Micro-RNAs and ovarian cancer: the state of art and perspectives of clinical research

Abstract

Dysregulation of microRNA (mi-RNA) expression plays a major role in the development and progression of most human malignancies. Members of the miR-200 family, miR-182, miR-214 and miR-221 are frequently up-regulated, whereas miR-100, let-7i, miR-199a, miR-125b, mir-145 and miR-335 are often down-regulated in ovarian cancer compared with normal ovarian tissue. Most mi-RNA signatures are overlapping in different tumor histotypes but some mi-RNAs seem to be histotype specific.

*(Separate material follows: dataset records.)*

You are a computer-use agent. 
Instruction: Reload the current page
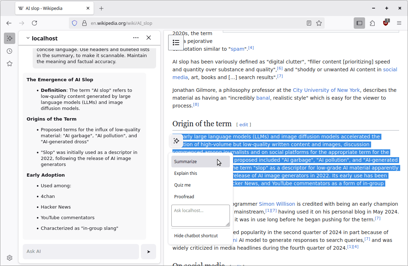(34, 23)
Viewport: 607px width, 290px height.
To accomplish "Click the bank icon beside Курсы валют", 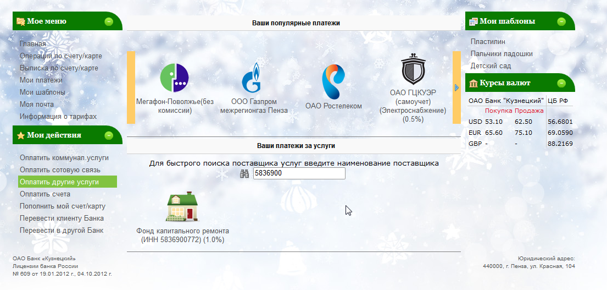I will (x=472, y=84).
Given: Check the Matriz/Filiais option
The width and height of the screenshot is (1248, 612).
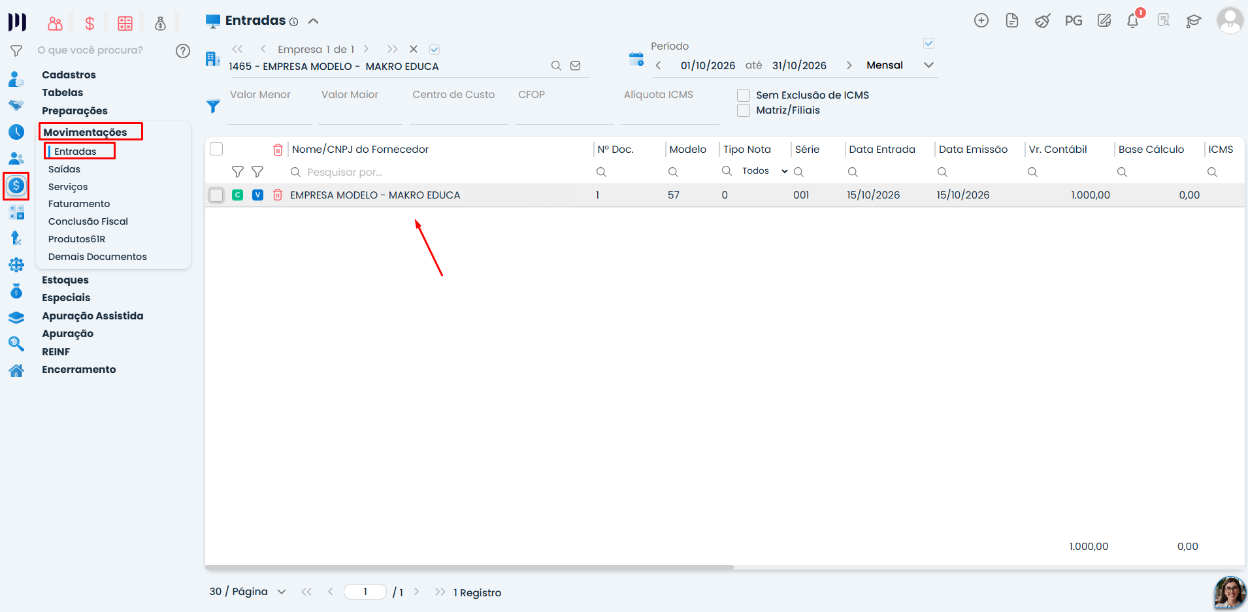Looking at the screenshot, I should pyautogui.click(x=744, y=110).
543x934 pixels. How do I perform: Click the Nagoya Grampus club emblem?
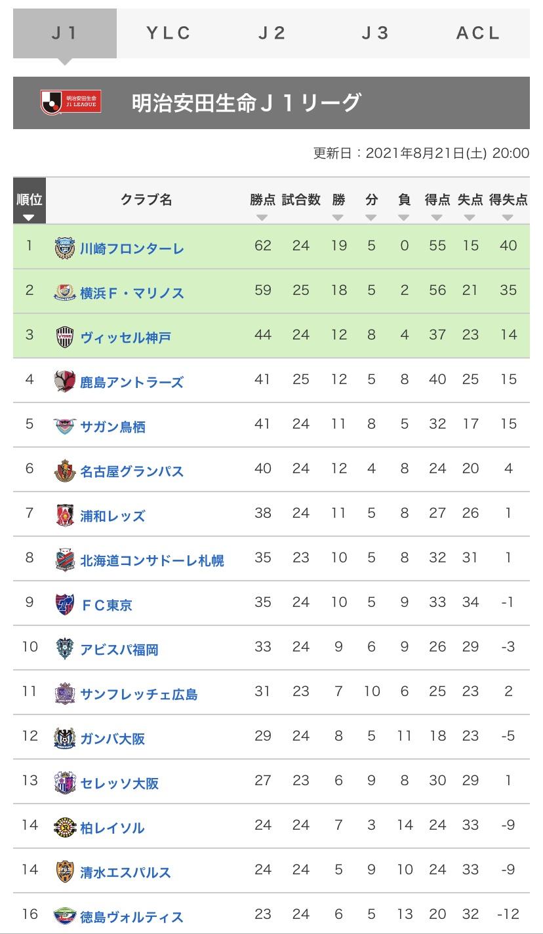click(65, 471)
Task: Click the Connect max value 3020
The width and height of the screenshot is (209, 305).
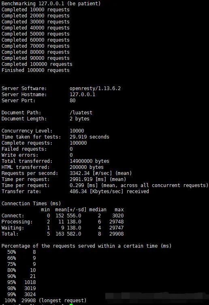Action: point(118,216)
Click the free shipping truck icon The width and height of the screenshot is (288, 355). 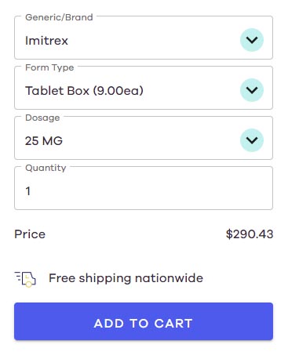coord(25,279)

For instance, the endometrioid type shares with the serous and clear cell types the up-regulation of miR-200 family members, but also presents over-expression of miR-21, miR-202 and miR-205. Clear cell carcinoma has a significantly higher expression of miR-30a and miR-30a*, whereas mucinous histotype has elevated levels of miR-192/194. In vitro and in vivo investigations have shown that several mi-RNAs can modulate the sensitivity of ovarian cancer to platinum and taxane, and clinical studies have suggested that mi-RNA profiling may predict the outcome of patients with this malignancy. Some mi-RNAs could be used as biomarkers to identify patients that might benefit from the addition of molecularly targeted agents (i.e. anti-angiogenic agents, MET inhibitors and poly(ADP-ribose) polymerase (PARP) inhibitors) to standard chemotherapy. Moreover, mi-RNAs could represent potential targets for the development of novel therapies.